• [The records]:

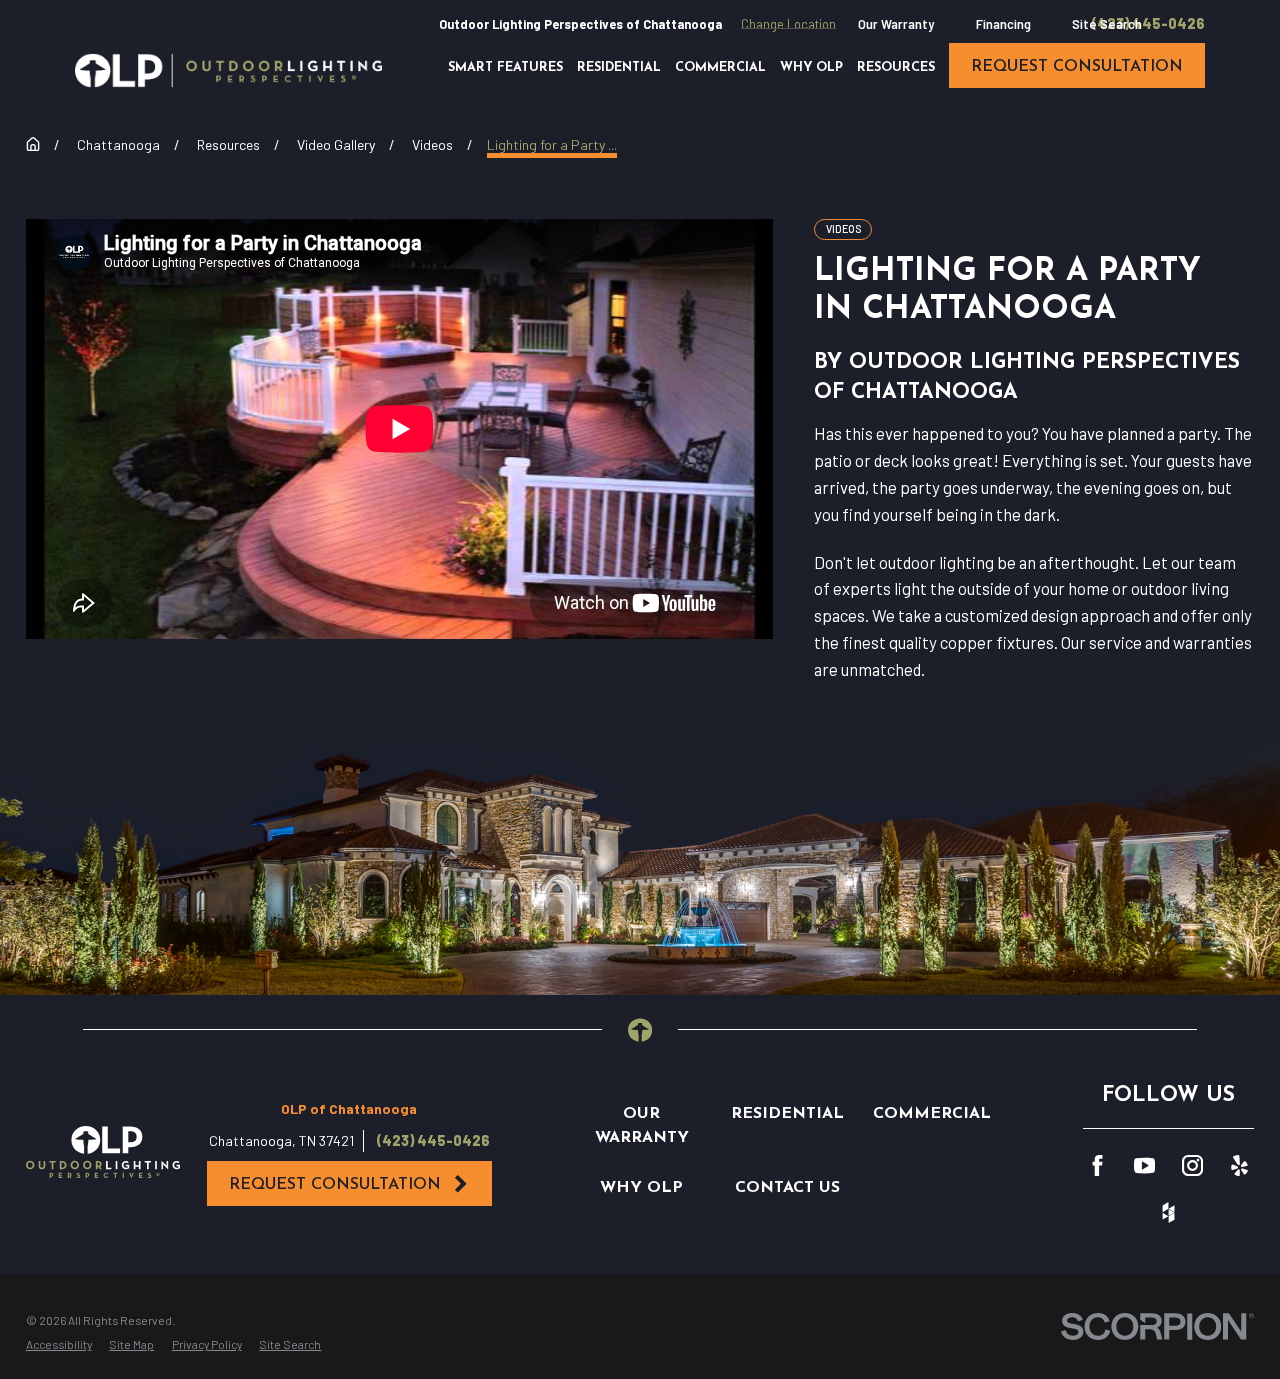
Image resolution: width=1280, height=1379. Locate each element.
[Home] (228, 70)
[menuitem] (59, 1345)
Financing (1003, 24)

* * *

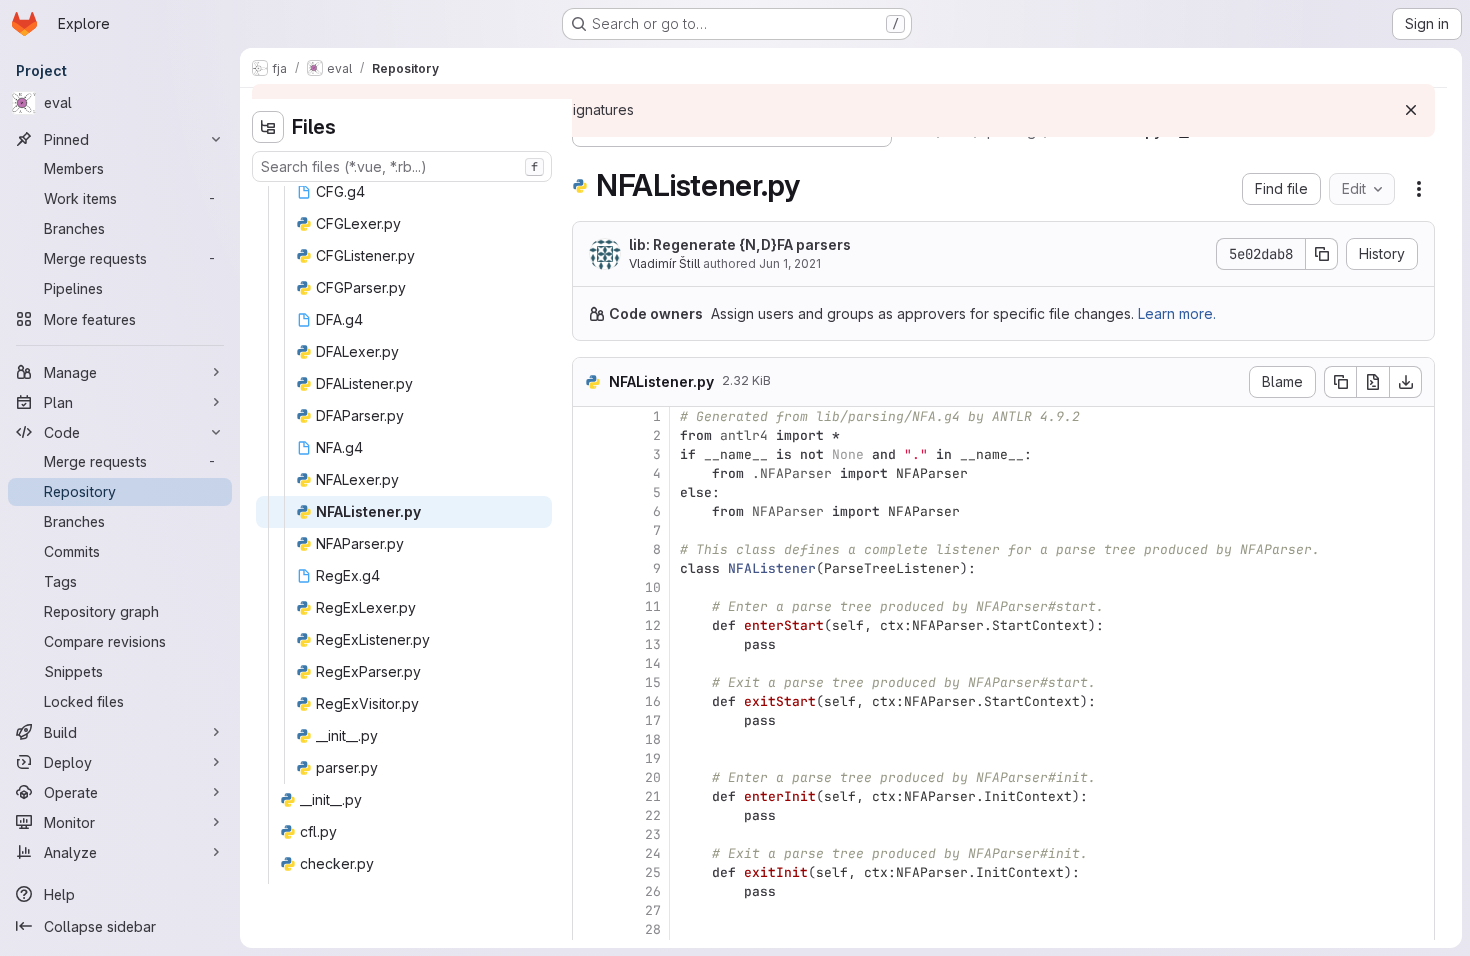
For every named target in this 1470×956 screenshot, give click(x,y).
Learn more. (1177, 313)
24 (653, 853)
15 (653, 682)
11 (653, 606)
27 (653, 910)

• [Prompt]: Everything from the line with "For every named" through the line with "27 (653, 910)" in the listing above must be retyped exactly, with nothing added.

• [Solved exercise]:
For every named target in this 1470×956 screenshot, give click(x,y).
Learn more. (1177, 313)
24 (653, 853)
15 (653, 682)
11 (653, 606)
27 (653, 910)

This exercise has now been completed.